__YOUR OBJECTIVE__.
Edit the part of the listing that opens with the line containing "Click the 共有 share button" and closes with the line containing "tap(440, 694)". Reproduce those lines with "Restore" replaced by "Reset", change nothing else, and leave the pictures out.
[Begin]
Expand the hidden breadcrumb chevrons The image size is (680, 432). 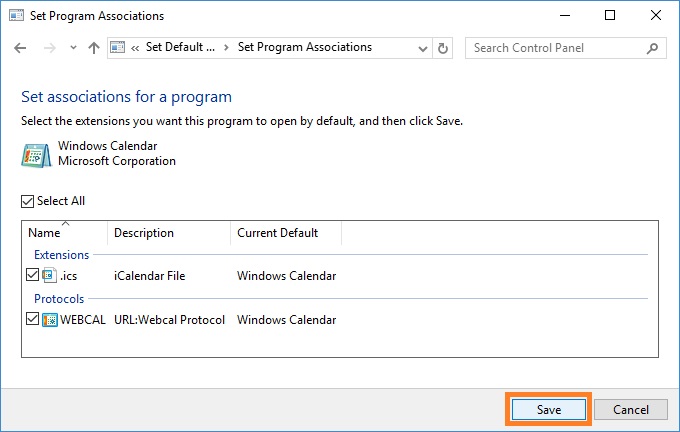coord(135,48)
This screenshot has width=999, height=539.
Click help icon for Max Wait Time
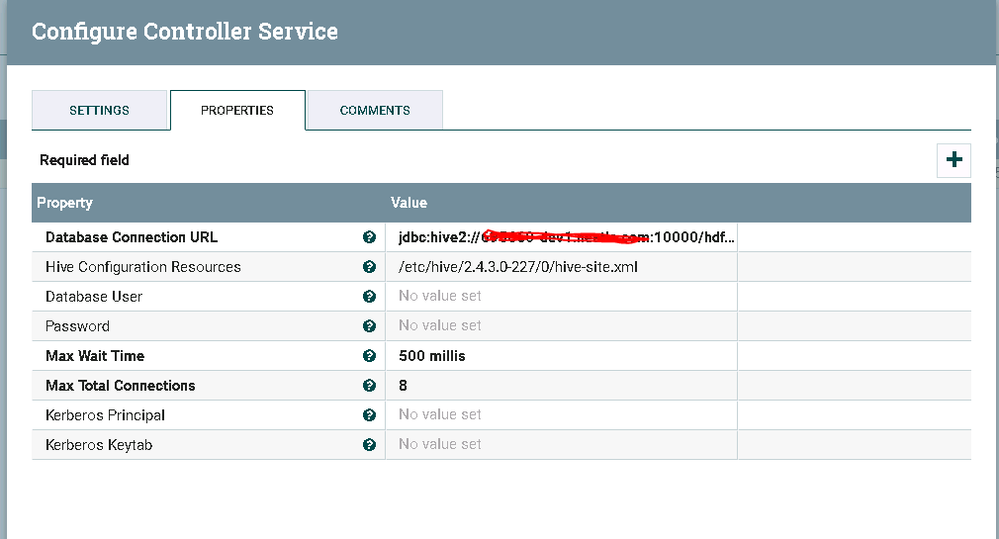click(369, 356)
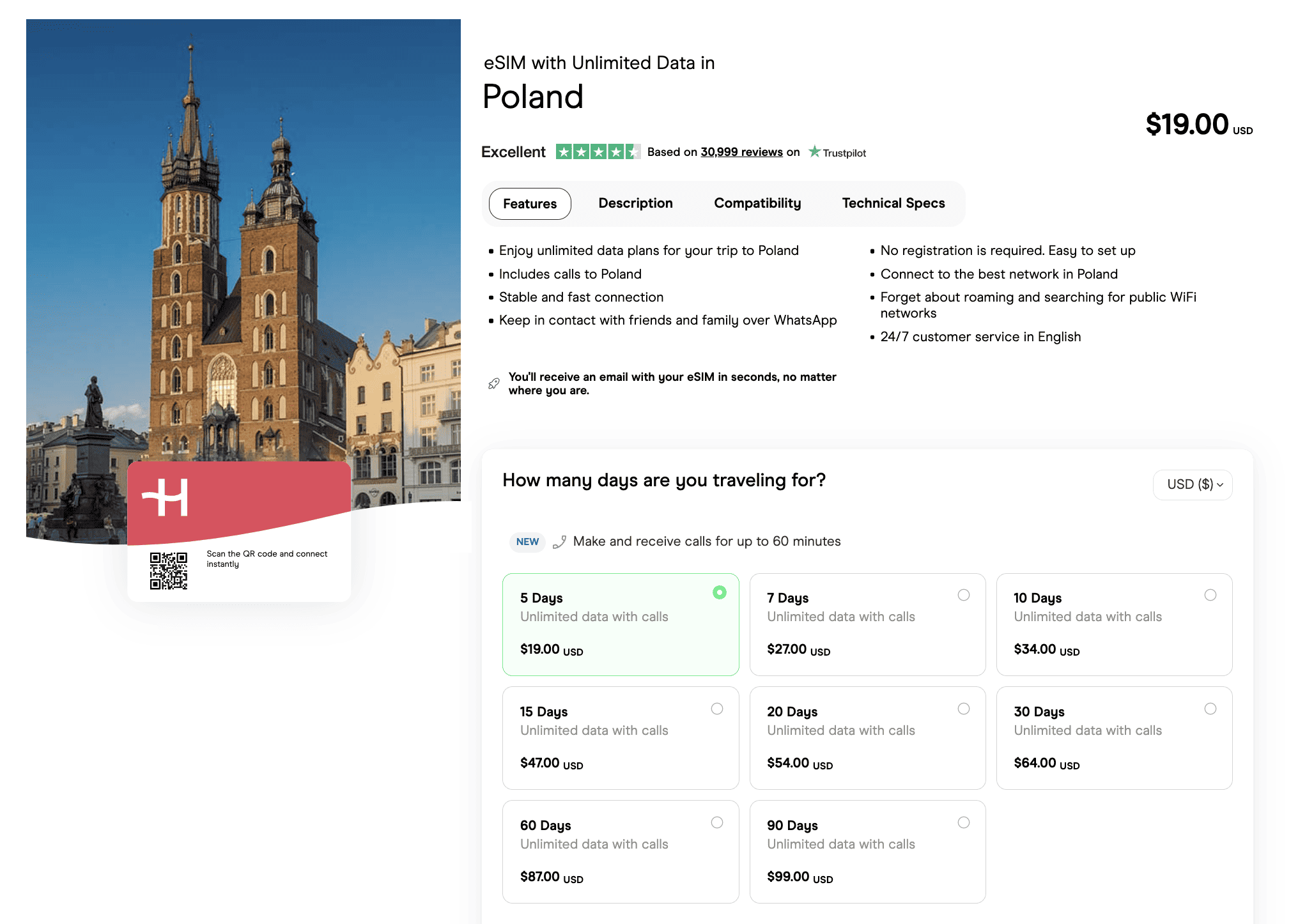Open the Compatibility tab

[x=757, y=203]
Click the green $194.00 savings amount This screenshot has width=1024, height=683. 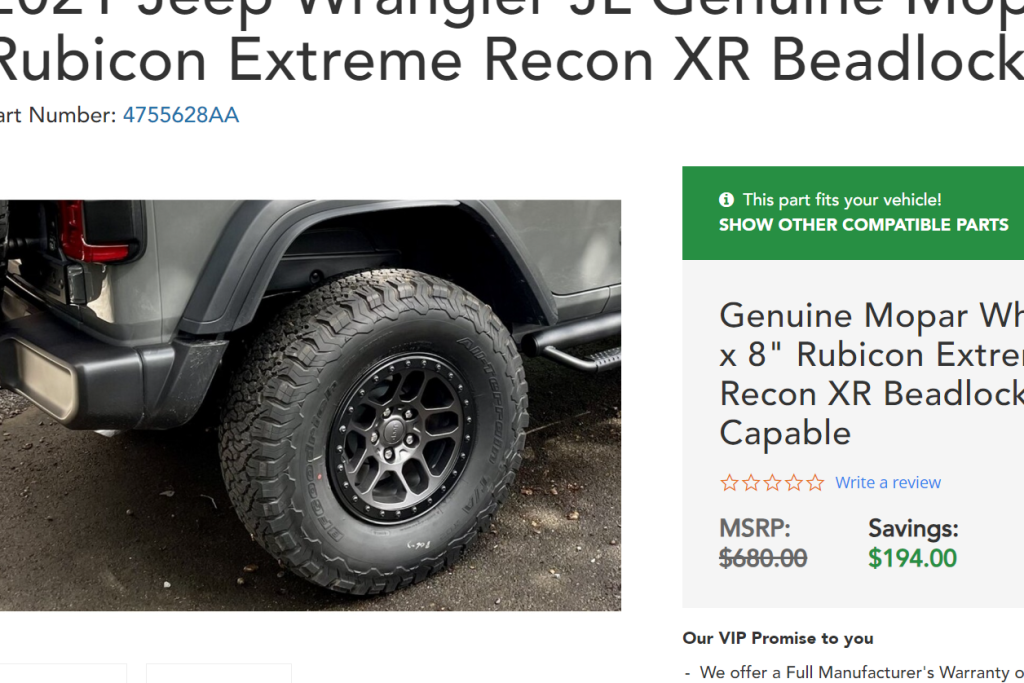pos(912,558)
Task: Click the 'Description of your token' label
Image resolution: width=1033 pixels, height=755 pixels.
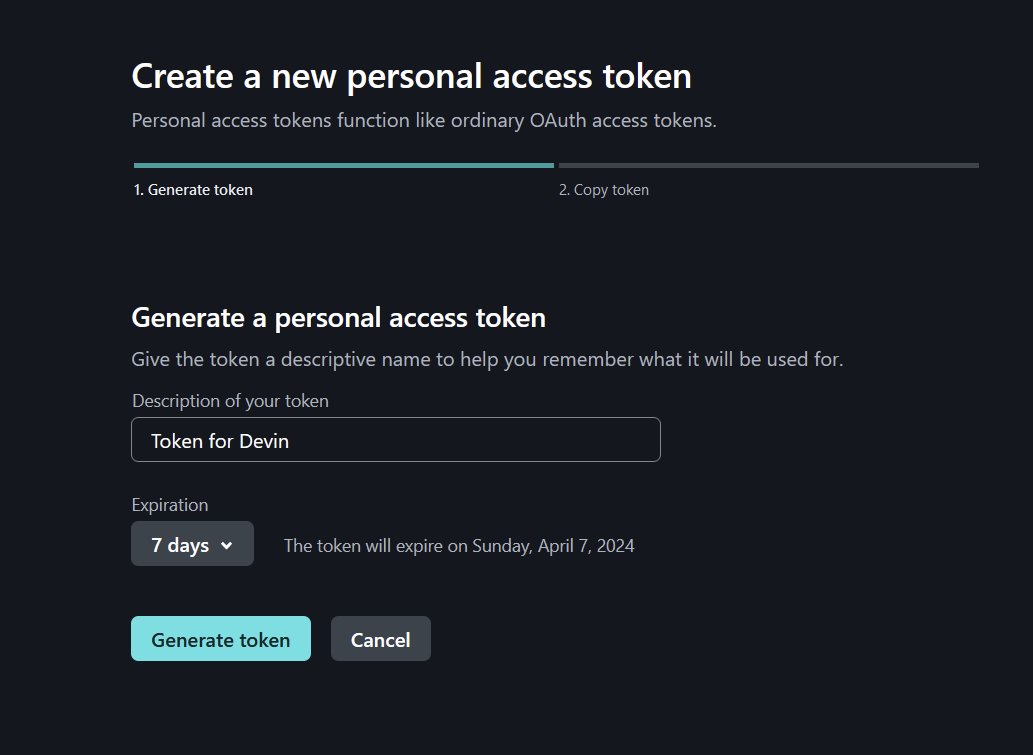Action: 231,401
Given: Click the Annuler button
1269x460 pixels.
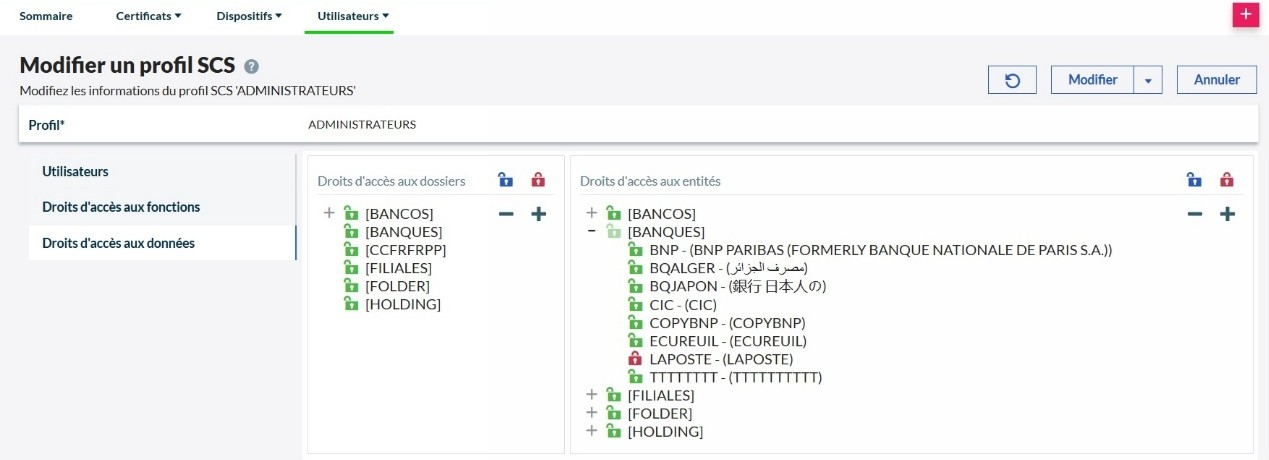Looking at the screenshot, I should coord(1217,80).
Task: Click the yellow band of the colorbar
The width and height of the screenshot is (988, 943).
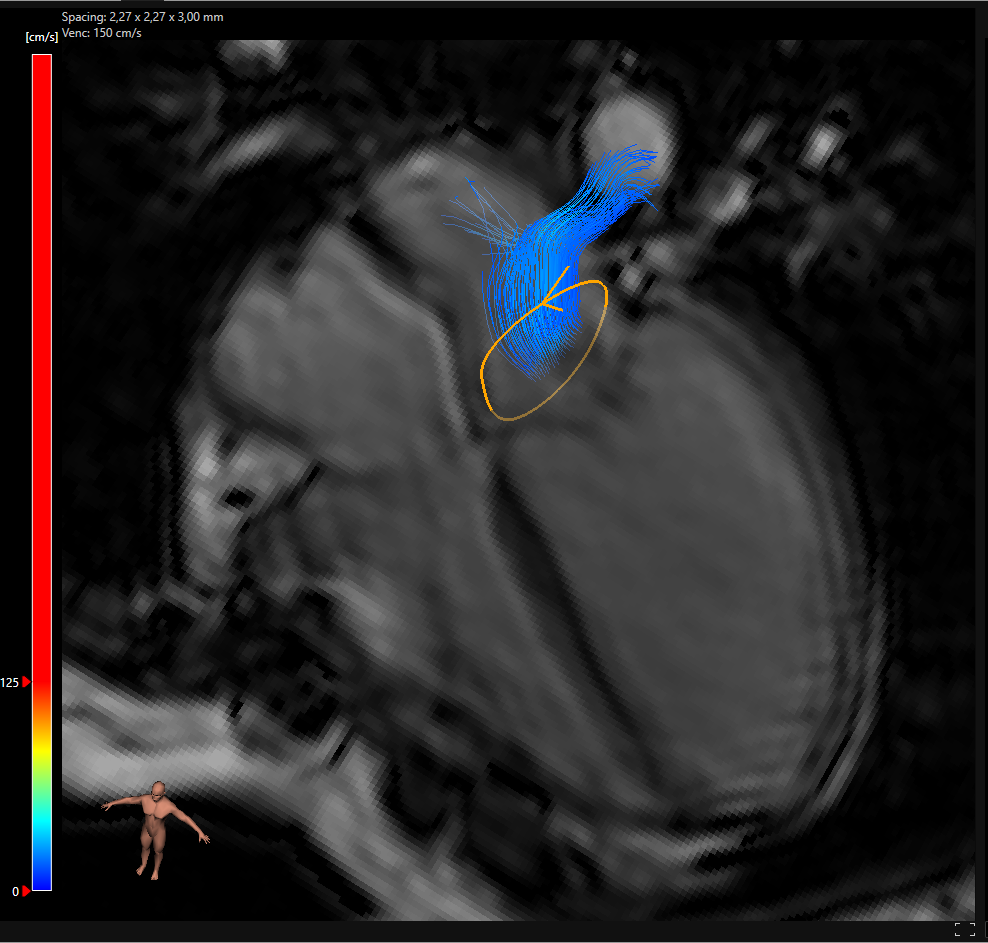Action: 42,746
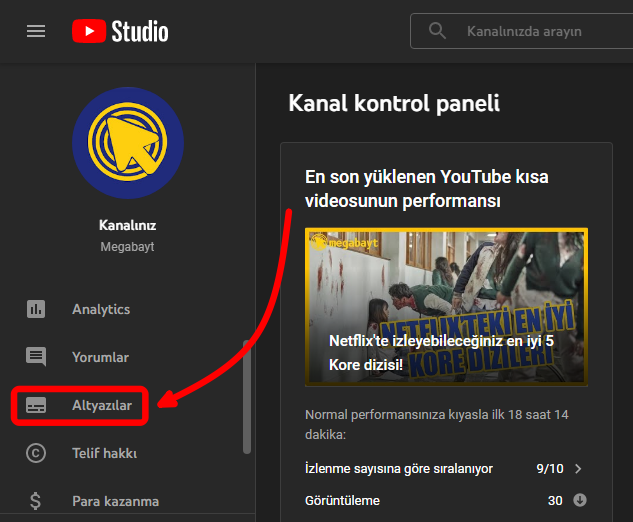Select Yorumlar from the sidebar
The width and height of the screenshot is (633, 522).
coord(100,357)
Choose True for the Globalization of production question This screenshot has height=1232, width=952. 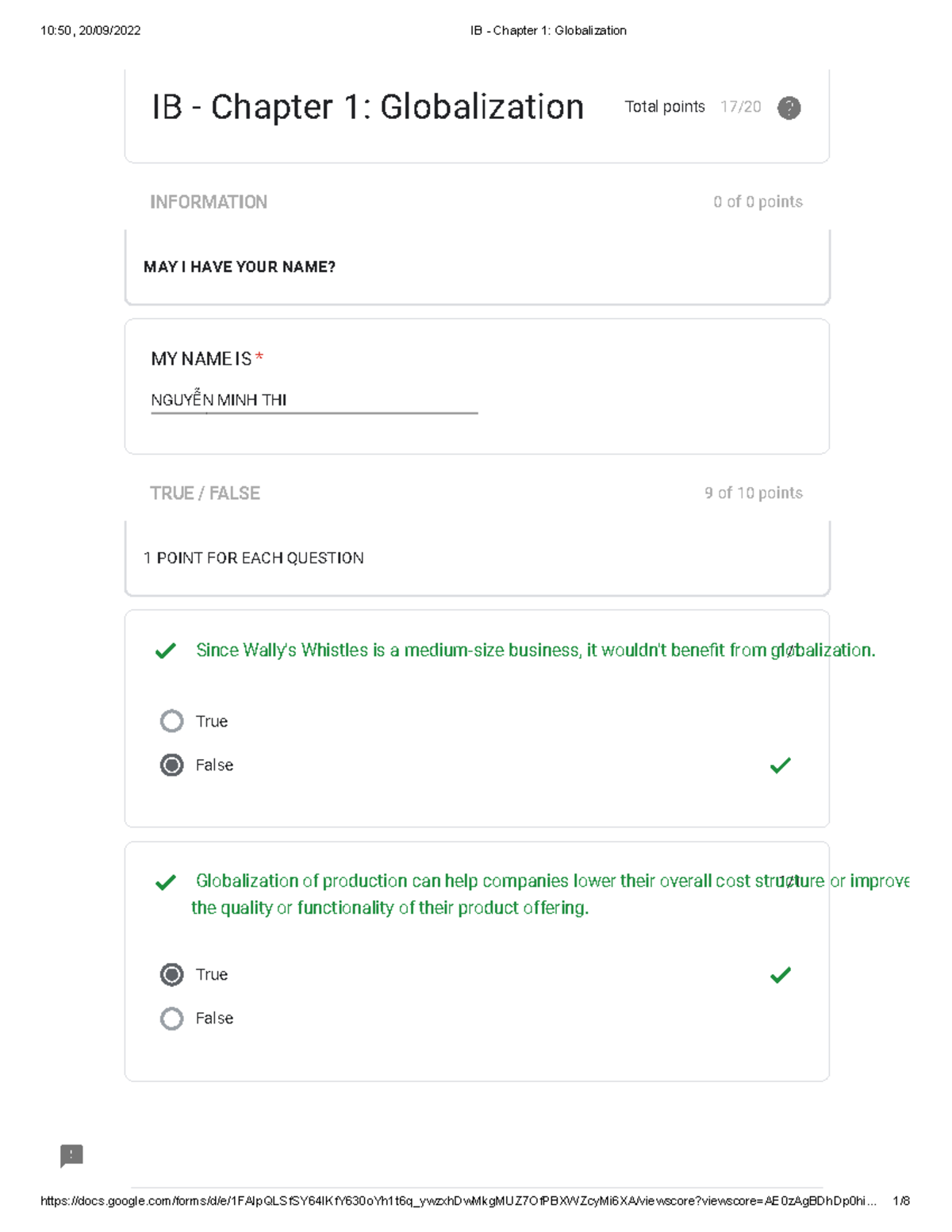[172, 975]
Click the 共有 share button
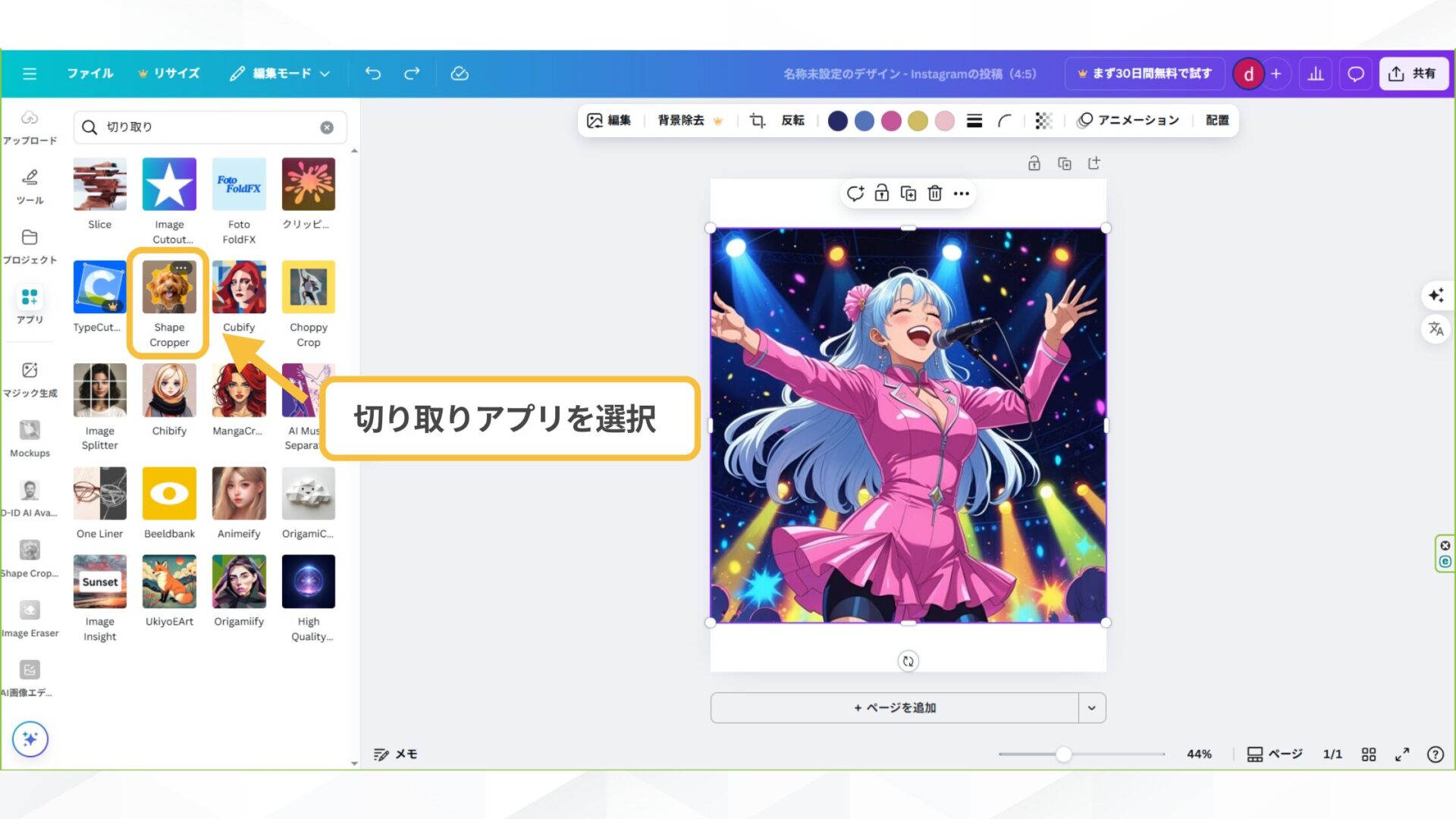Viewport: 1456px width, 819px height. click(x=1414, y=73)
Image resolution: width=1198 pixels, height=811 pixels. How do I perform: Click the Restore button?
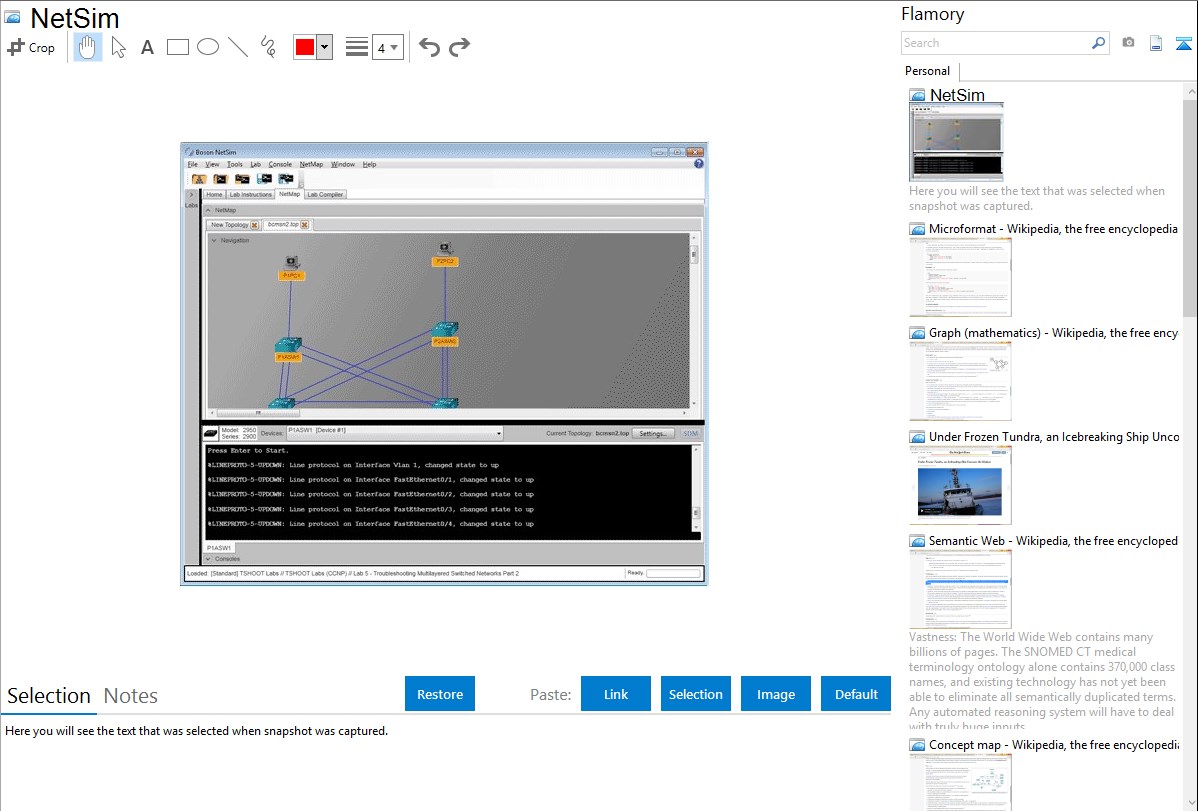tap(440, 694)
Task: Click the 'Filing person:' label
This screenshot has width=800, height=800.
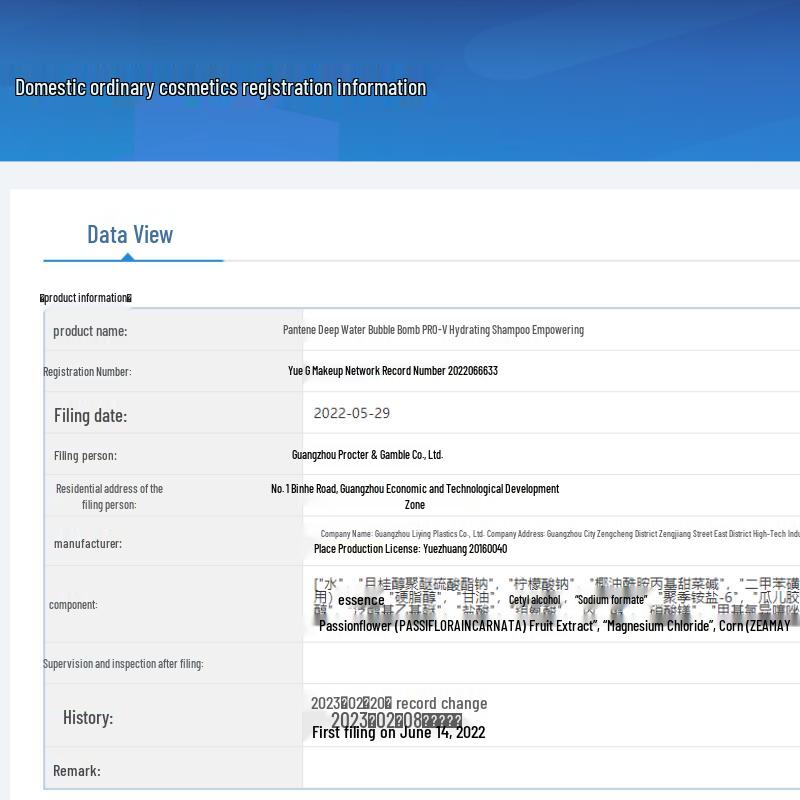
[End]
__ANSWER IN FULL__.
Click the 共有 share button
Viewport: 1456px width, 819px height. click(x=1414, y=73)
Image resolution: width=1198 pixels, height=811 pixels. How do I perform: Click the Reset button?
tap(440, 694)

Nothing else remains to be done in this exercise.